## YOUR ASSIGNMENT
When you copy the data that follows, reproduce every word exactly and leave out the images.

## RECORDS SUPPLIED
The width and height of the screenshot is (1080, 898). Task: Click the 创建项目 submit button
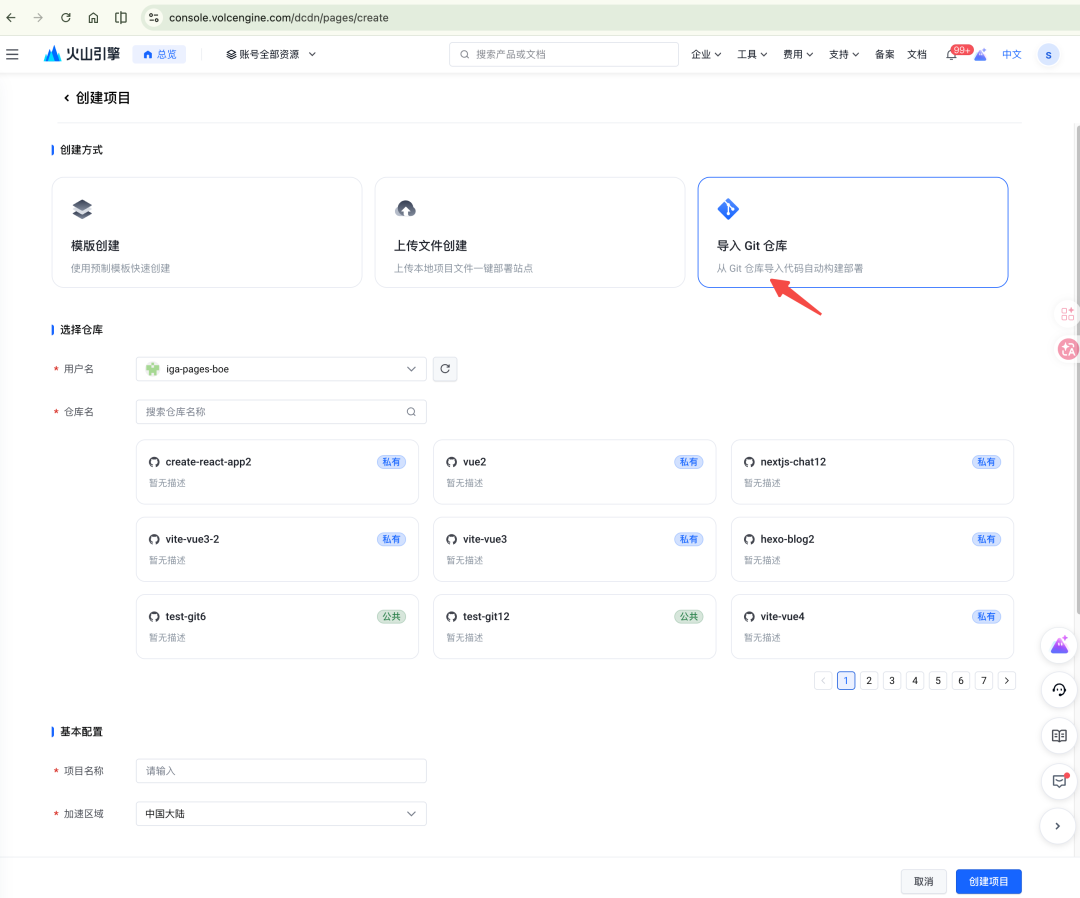tap(988, 881)
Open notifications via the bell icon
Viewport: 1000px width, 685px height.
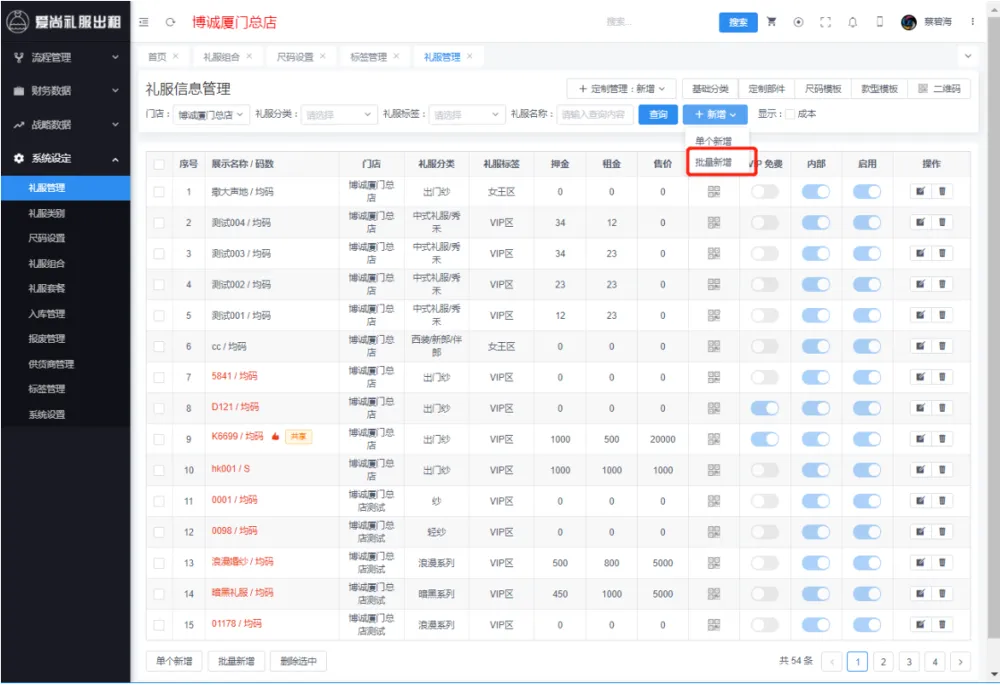852,22
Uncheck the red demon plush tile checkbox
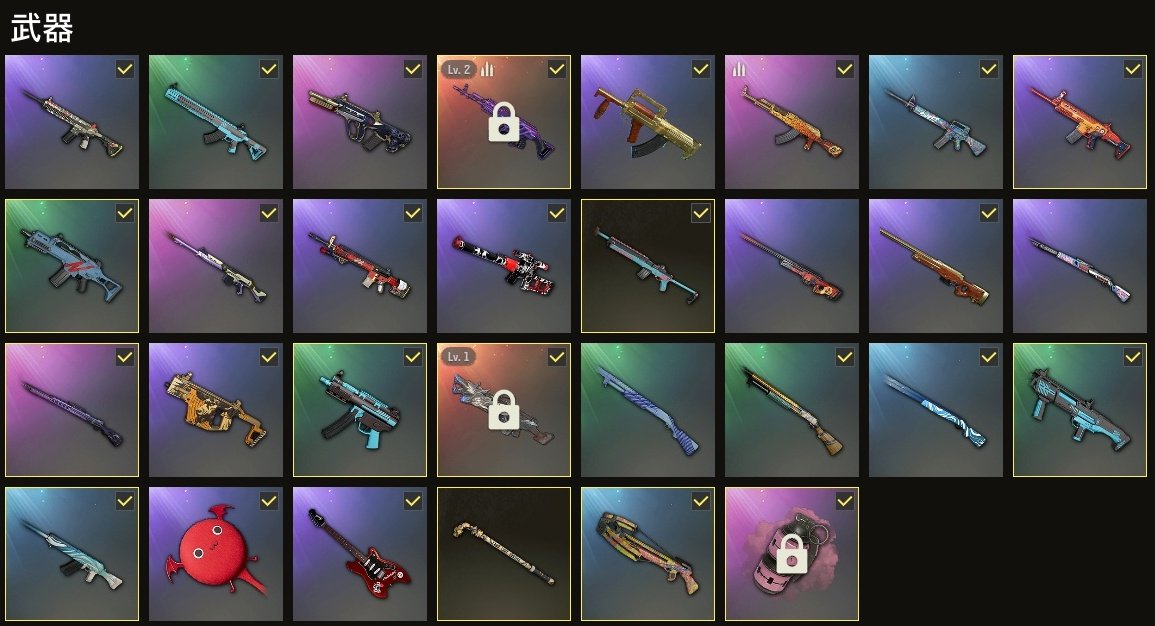1155x626 pixels. [269, 502]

## RESPONSE TO THIS TASK
The width and height of the screenshot is (1080, 898). Task: Click the 创建项目 submit button
tap(988, 881)
Open notifications via the bell icon
Viewport: 1000px width, 685px height.
852,22
Uncheck the red demon plush tile checkbox
1155x626 pixels. [269, 502]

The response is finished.